#### EXERCISE BRIEF
Omit all pictures, then print the entries exactly.

DATA LISTING Start Marker

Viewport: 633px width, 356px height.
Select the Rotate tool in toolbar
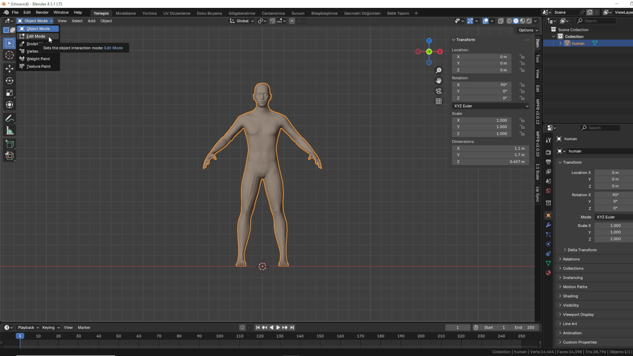[x=10, y=81]
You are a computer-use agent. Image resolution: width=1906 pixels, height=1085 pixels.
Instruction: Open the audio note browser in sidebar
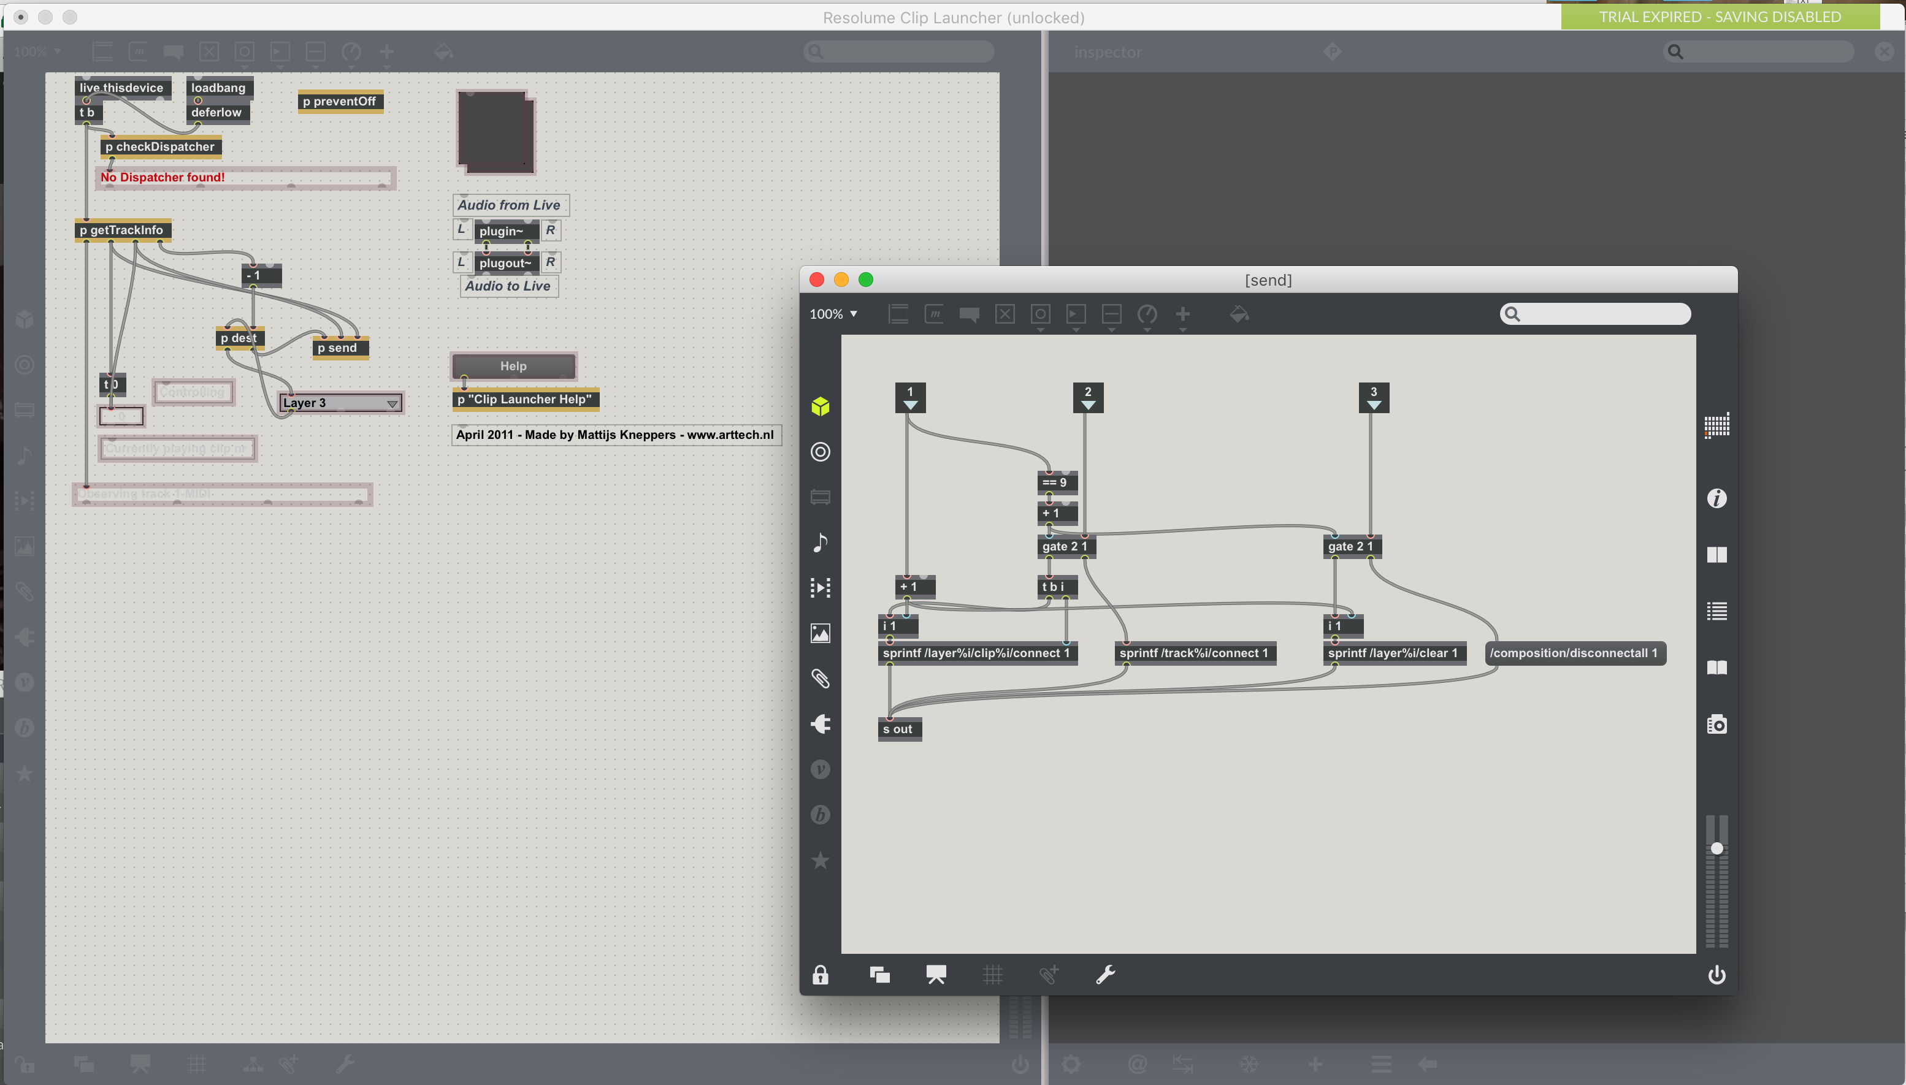coord(820,542)
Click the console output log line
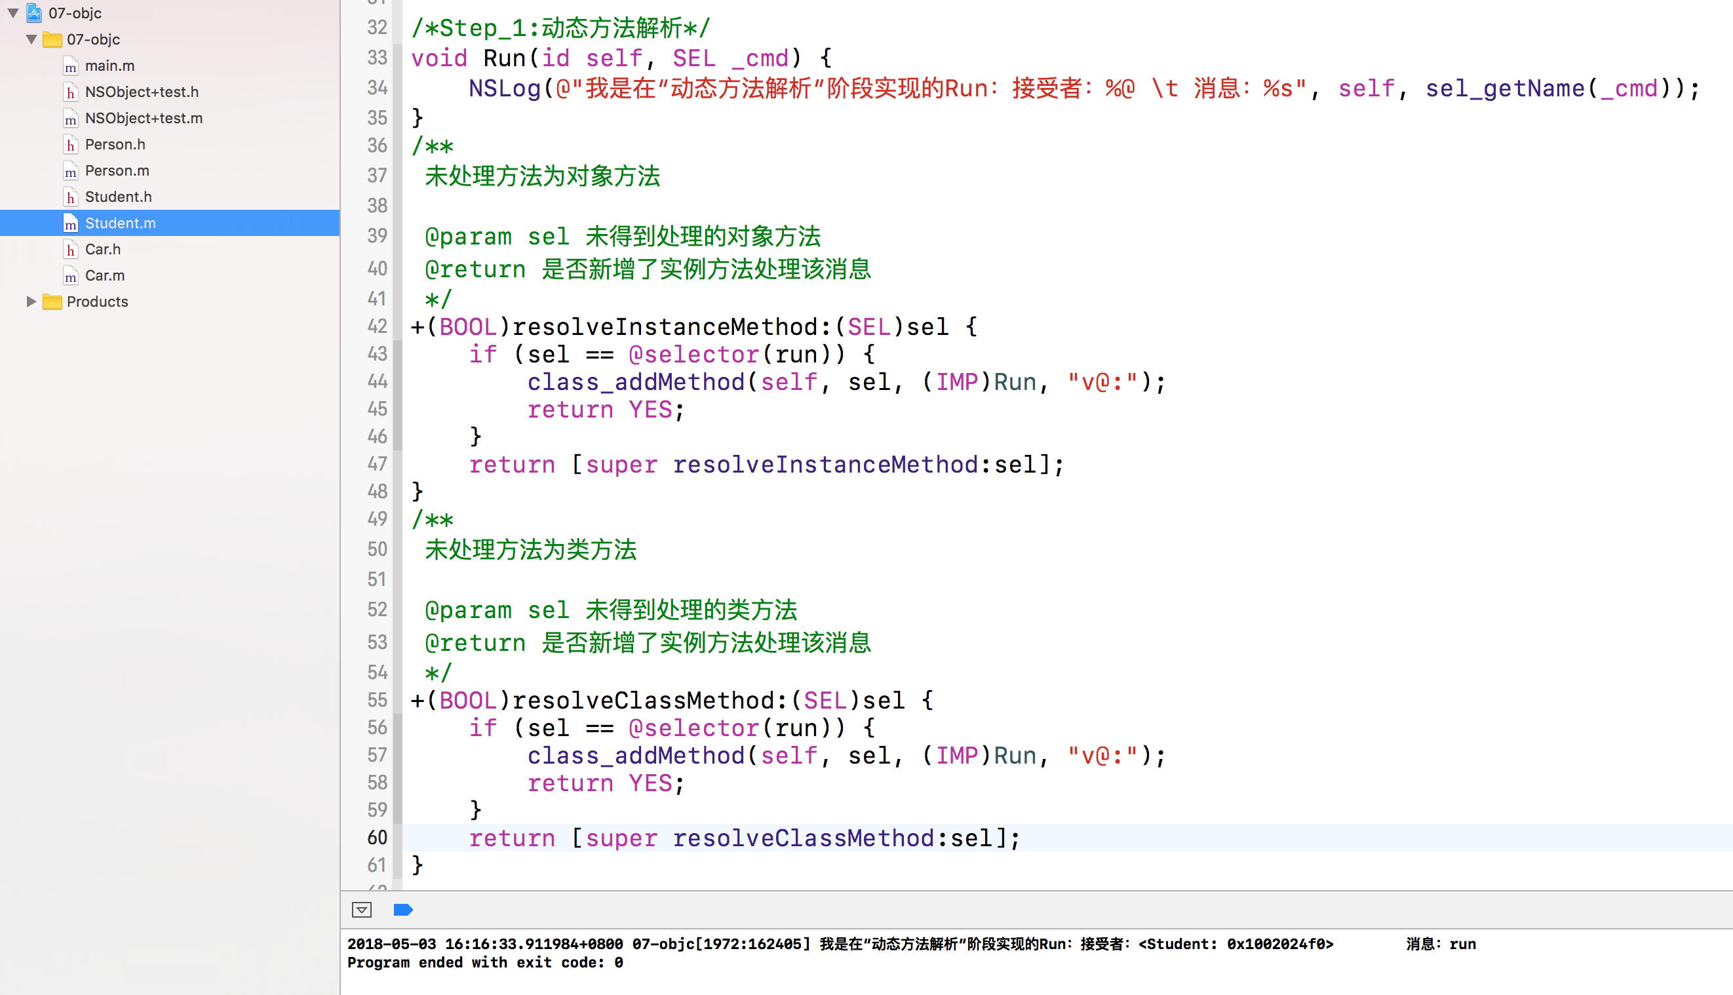The width and height of the screenshot is (1733, 995). [841, 944]
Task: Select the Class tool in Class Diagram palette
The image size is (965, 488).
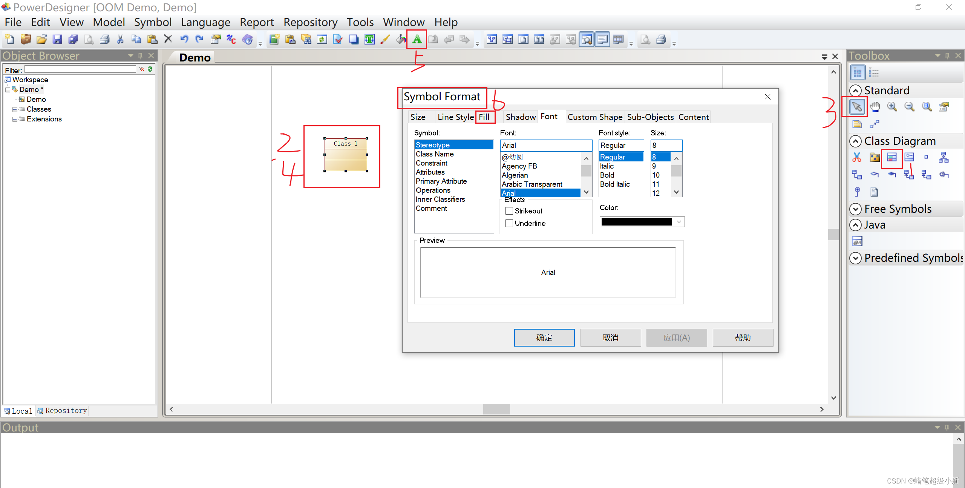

DATA LISTING End Marker

#### RESPONSE AREA
Viewport: 633px width, 356px height.
Select the Rotate tool in toolbar
[x=10, y=81]
You are a computer-use agent. Image resolution: width=1906 pixels, height=1085 pixels.
Instruction: Open the audio note browser in sidebar
coord(820,542)
Click the console output log line
The width and height of the screenshot is (1733, 995). [841, 944]
Task: Select the Class tool in Class Diagram palette
The image size is (965, 488).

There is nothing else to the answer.